Julie graduated from Emerson College in 1974 with a BFA in Theater, majoring in Directing. Contemporarily, she co-founded the Pocket Mime Theater in Boston. She then spent ten years in Italy teaching and performing in La Compagnia I Gesti. The company toured Europe east and west, bringing its own brand of physical theater based in Commedia Dell’ Arte, mime, acrobatics, and masks. Julie made and designed the masks in collaboration with artistic director Roy Bosier. She also earned a reputation in Rome as the Clown of Piazza Navona, named after the scenic baroque square where she performed her clown routines daily.
She returned to the States to study dance with Murry Louis and Alvin Nikolais, as well as Jazz singing with Barry Harris.

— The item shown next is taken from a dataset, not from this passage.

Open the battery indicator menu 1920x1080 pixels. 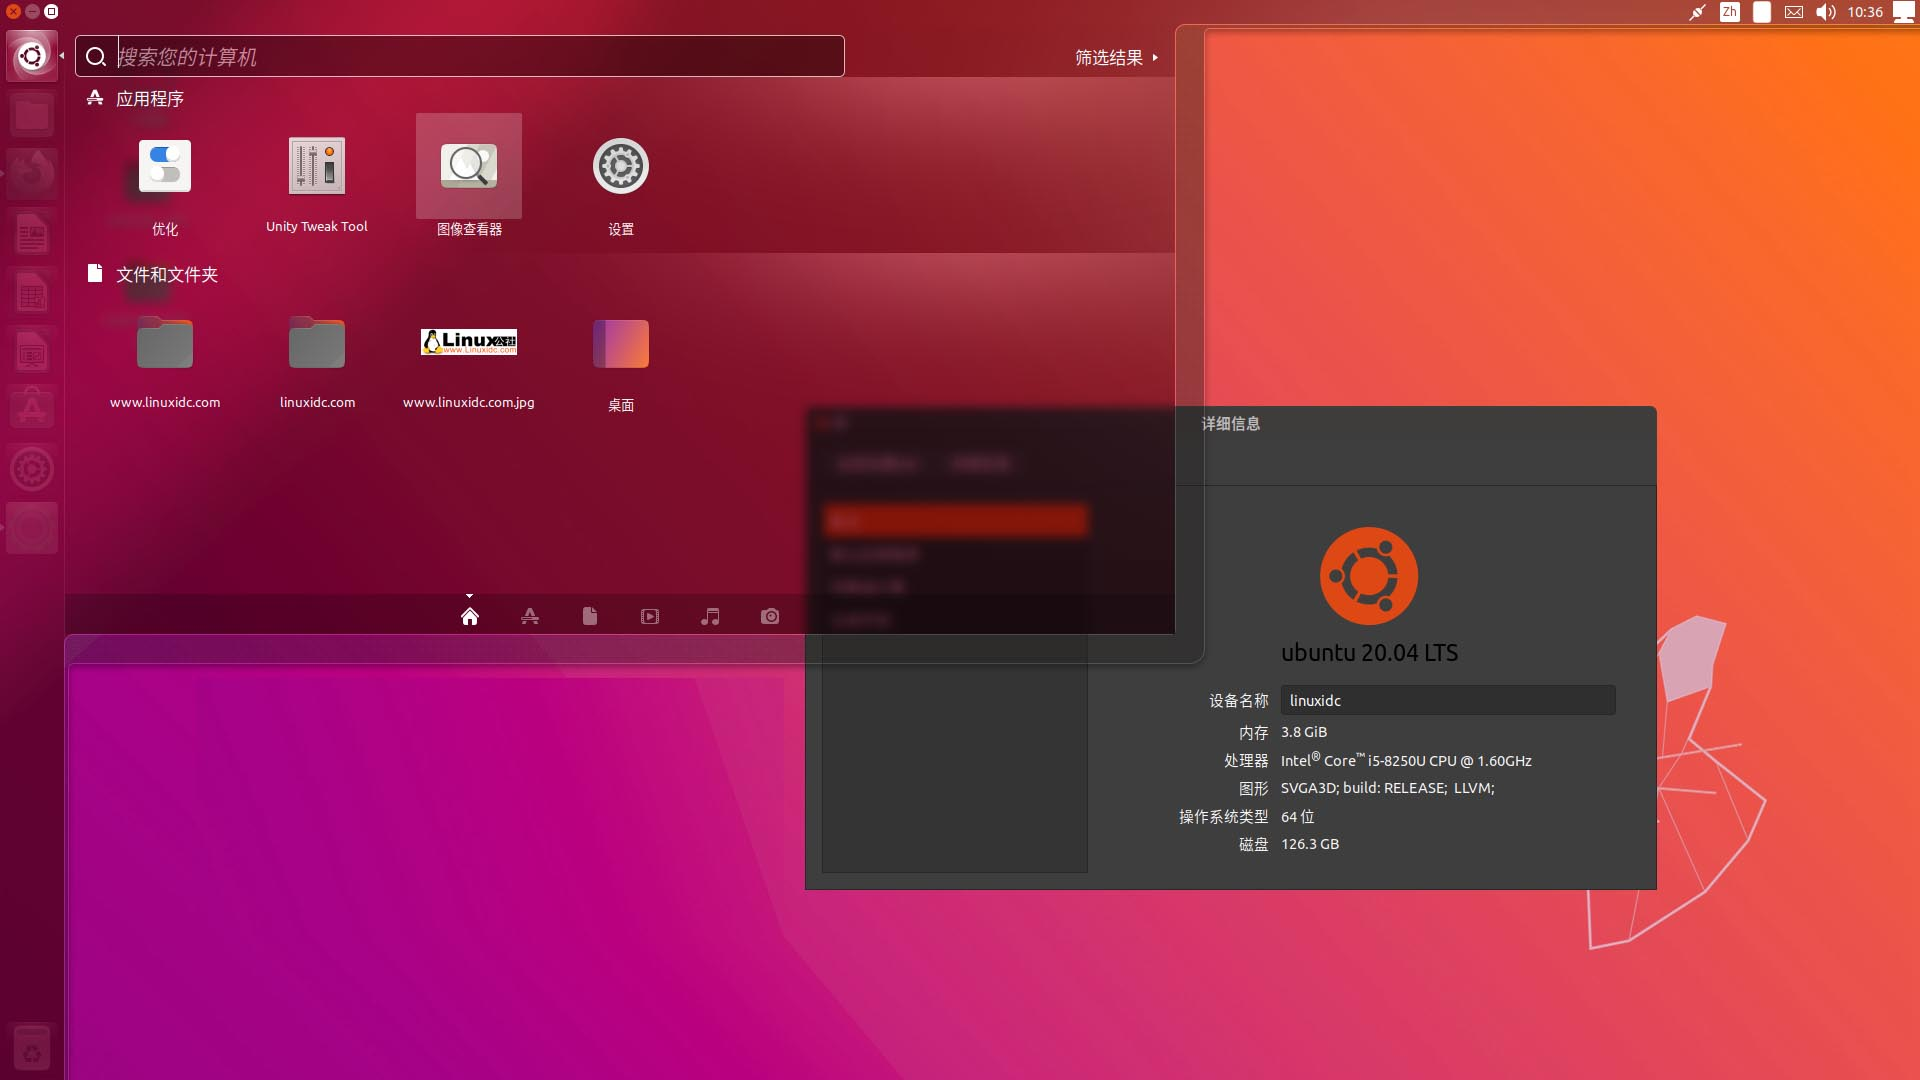pyautogui.click(x=1762, y=12)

Since returning to the U.S. in 1984, Julie has directed farces, Commedia plays, puppet plays, and operettas. She has developed and directed several shows with live music, staged Commedia works for Epcott Center, Spoleto Festival, Sarasota Opera and the National Press Club of Washington. She co-wrote and toured a rock opera for children called “A Day Without Television.”
In 1987 Julie married kindred clown Avner Eisenberg. They moved to an island off the coast of Maine where they raised their son/webmaster the old fashioned way, spiced with the occasional international family outing.
In 2002, pursuing a life-long interest in Jazz, Julie earned a degree in Jazz Bass from the University of Southern Maine School of Music. She currently plays bass in the Casco Bay Tummlers klezmer Band, Zhok Therapy, and the Phyzgig Festival Stage Band (which she also directs).
Julie currently teaches professional development workshops in Eccentric Performance and Commedia Dell’ Arte at the Celebration Barn Theater in South Paris, Maine. She teaches workshops from California to Brazil in Commedia and Clowning and freelances as a director, specializing in comedy.
What’s next? Julie hopes to put her music and directing skills together to direct large operas on a very small scale.